Do you have  to be a python fan ? No. This is an accessible, touching, often very funny, sharply observed and written solo biography play. Crawshaw combines his research into, and knowledge of Graham Chapman with an ability to create a compelling story, an interesting story, and a significant story.
 
Crawshaw employs Pythonesque in just to right measure to effect this autobiography. The performer looks like Chapman and has captured his English raconteur comic-ness. It’s never over down and this is portrayal, not impersonation. Within seconds, I believed I had Graham Chapman before me.

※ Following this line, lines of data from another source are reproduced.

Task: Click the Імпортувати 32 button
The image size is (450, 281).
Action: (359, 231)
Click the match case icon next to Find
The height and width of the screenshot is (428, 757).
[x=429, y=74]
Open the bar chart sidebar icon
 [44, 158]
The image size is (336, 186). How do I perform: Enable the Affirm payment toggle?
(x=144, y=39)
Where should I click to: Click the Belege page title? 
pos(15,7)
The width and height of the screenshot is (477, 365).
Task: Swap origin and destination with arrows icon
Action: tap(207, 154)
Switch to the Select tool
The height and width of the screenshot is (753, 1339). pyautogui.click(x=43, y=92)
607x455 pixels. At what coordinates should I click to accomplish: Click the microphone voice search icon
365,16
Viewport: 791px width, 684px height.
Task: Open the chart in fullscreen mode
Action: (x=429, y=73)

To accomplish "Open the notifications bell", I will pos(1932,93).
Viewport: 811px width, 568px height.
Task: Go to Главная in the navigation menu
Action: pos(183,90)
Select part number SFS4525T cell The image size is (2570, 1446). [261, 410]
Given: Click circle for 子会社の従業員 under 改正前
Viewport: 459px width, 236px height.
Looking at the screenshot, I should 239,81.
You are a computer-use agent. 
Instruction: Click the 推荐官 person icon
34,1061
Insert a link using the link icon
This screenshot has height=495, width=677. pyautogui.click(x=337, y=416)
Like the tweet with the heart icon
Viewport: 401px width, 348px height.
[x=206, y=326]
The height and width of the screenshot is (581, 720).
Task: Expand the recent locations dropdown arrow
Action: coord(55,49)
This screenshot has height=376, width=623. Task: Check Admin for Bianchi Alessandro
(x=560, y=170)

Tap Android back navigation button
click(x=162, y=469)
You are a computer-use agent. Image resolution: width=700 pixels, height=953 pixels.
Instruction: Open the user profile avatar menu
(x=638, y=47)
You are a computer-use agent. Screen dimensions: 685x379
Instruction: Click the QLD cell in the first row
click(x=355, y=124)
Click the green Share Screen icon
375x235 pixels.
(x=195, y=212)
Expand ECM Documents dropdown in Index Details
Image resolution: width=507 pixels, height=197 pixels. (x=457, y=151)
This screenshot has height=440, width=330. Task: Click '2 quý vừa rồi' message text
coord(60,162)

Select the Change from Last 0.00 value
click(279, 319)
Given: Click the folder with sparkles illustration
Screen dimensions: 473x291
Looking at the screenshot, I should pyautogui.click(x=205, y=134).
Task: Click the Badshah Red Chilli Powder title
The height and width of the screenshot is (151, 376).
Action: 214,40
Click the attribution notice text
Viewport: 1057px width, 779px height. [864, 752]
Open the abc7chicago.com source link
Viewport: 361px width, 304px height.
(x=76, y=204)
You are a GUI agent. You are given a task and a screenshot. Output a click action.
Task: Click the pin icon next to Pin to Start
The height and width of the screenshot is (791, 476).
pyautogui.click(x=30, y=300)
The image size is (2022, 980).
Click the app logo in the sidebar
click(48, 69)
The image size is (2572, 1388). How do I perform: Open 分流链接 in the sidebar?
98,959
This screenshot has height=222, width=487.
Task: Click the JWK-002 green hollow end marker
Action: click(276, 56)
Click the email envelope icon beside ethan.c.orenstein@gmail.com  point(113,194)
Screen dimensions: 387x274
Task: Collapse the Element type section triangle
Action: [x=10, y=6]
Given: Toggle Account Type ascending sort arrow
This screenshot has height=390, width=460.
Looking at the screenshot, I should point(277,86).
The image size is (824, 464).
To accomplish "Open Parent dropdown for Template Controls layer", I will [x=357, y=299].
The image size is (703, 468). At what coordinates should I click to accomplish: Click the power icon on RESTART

If you don’t know who Chapman is, you have an all too human being before you, about to tell you and show you his life.
 
From wartime years to the Cambridge Footlights, and even the birth of the Edinburgh Fringe,  we get an insight, not only into how a Python (and indeed the Pythons) were influenced by they past but also how life itself shapes us for better or worse.  Specifically here we see the development of a critical ingredient – confidence: confidence to stop following the crowd.
 
For an hour Tom Crawshaw is a safe and worthy gamekeeper for the Python Estate. This feels lovingly and carefully crafted, authentic and yet no tribute – a piece of imagined autobiographical theatre in its own right. Suspension of disbelief is instant, easy and sustained throughout.
 
This is a priceless piece of solo theatre, a direct story conversation with the audience, unfolding a life, revealing Graham Chapman, the queen of the Pythons – light and dark, gay among the Python "lads".
And this isn’t just a play about the Pythons, nor just about Chapman – we have insights into the birth and development of television comedy and also the emergence into public view of the gay population.
 
To me this feels a bit shortened for Edinburgh. There’s scope to flesh some of this out a bit. 
 
This is a surgically accurate stage performance. Carrying Chapman, Python and the birth of public homosexuality with such competent, beautifully paced and modulated authenticity – as well as telling us a story, a history, an autobiography – this is an impressive  theatrical achievement from Telfer.
 
Directness in delivery, we are drawn in and our interest never flags for a moment. Striking the balance between humour and the more serious, touching and tragic parts of the story, Crawshaw has got it all just right. Very highly recommended.